Approximately two months after her last surgery, Brown, an experienced equestrian, was walking a horse through a barrel racing course when the horse suddenly bolted and ran for the finish line. Brown attempted to grab the saddle horn, but because of the carpel tunnel surgery, her hand lacked sufficient strength to hold on. Brown fell from the horse and broke both of her wrists.
A hearing officer ruled that Brown was negligent for riding the horse so soon after the carpel tunnel surgery. Therefore, the officer ruled that because of Brown’s intervening negligence, SIIS would not cover the injuries that Brown received in the fall from her horse. An appeals officer upheld the decision of the hearing officer, and the district court denied Brown’s petition for judicial review. This appeal followed.
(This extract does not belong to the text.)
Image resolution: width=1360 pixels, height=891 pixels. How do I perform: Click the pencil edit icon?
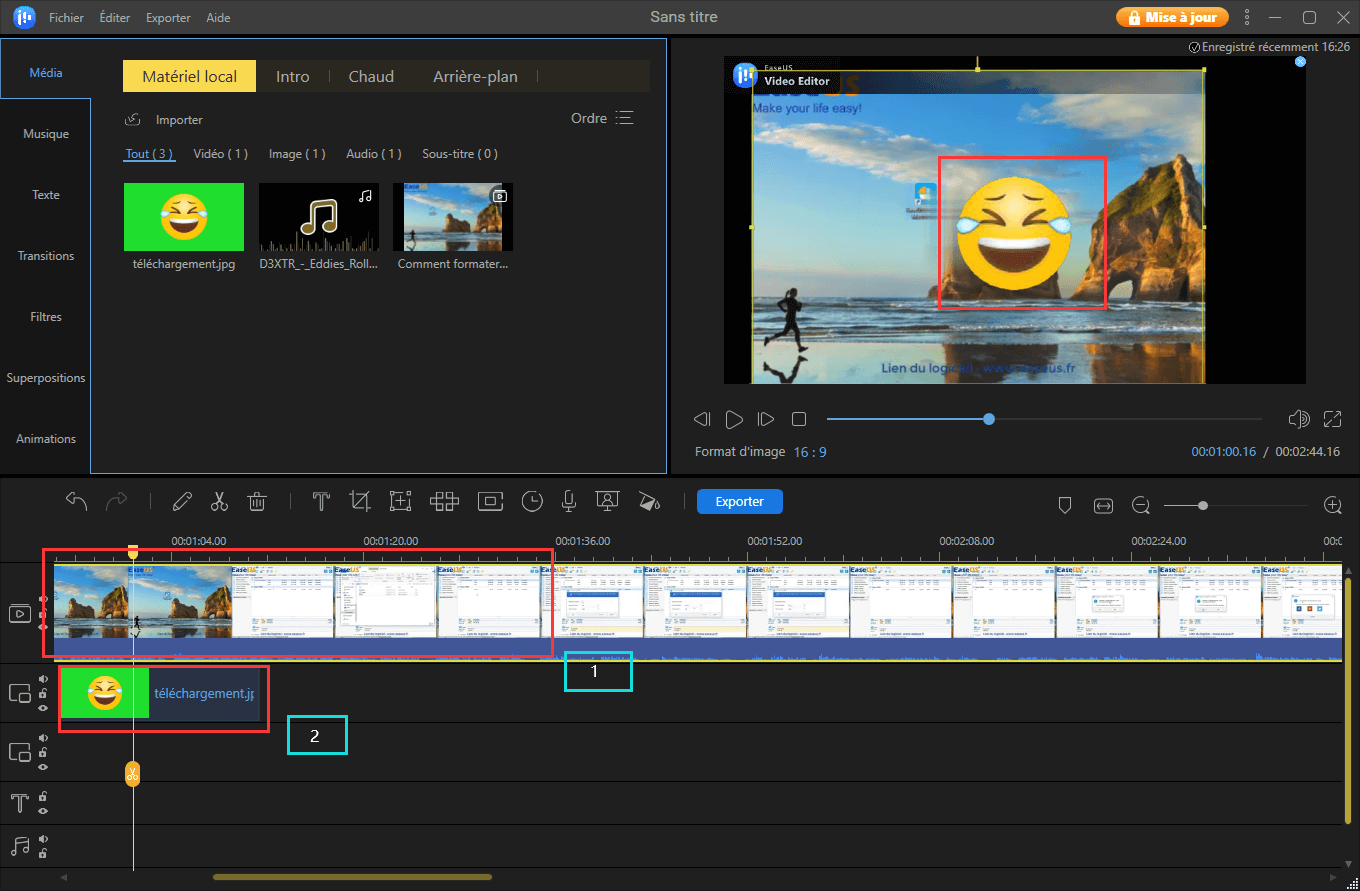182,502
Brown contends that the district court erred when it denied her petition for judicial review. Specifically, she argues that her broken wrists were a “natural consequence” of her prior industrial injury. She also argues that no evidence was presented in the administrative proceedings that she could reasonably foresee being thrown from the horse and suffering the injuries that she sustainéd. We disagree.
It is well-settled that judicial review of an administrative decision arising out of a claim for industrial insurance benefits is *880limited to reviewing the decision of the appeals officer. See NRS 616.543(2); SIIS v. Hicks, 100 Nev. 567, 688 P.2d 324 (1984). In an appeal from an order of the district court adjudicating a petition for judicial review of an administrative decision regarding industrial insurance, this court must review the evidence presented to the administrative agency and ascertain whether that body acted arbitrarily or capriciously. Hicks, 100 Nev. at 569, 688 P.2d at 325.
This court has previously held that “[s]o long as there is a causal nexus between the final condition and the industrial injury, the employer remains liable.” Warpinski v. SIIS, 103 Nev. 567, 569, 747 P.2d 227, 229 (1987). We note, however, that the negligence of a workers’ compensation claimant may break the chain of causation from the initial industrial accident to the final condition. See Johnnie’s Produce Company v. Benedict & Jordan, 120 So.2d 12 (Fla. 1960); 1 Larson, The Law of Workmen’s Compensation § 13.12(c), at 3-558 to 3-564 (1990).
In the present case, the evidence presented to the administrative tribunal clearly showed that Brown was an experienced rider, that the horse she was riding was trained to barrel race and that Brown knew of other horses who suddenly lunged toward the finish line after walking through a barrel course. Other evidence indicated that carpel tunnel syndrome often causes considerable weakness in the extremities, and that there was “definite medical probability” that Brown’s lack of strength in her arms could have resulted in her inability to control her horse. Under these circumstances, we conclude that the appeals officer did not act arbitrarily or capriciously when it determined that Brown’s negligence was a superseding cause of her latest injury. Accordingly, we affirm the order of the district court denying Brown’s petition for judicial review.
This appeal was previously dismissed on the merits in an unpublished order of this court. Upon motion of the respondent, we have determined that our decision should be issued in a published opinion. Accordingly, we grant respondent’s motion. We issue this opinion in place of our Order Dismissing Appeal filed September 14, 1990.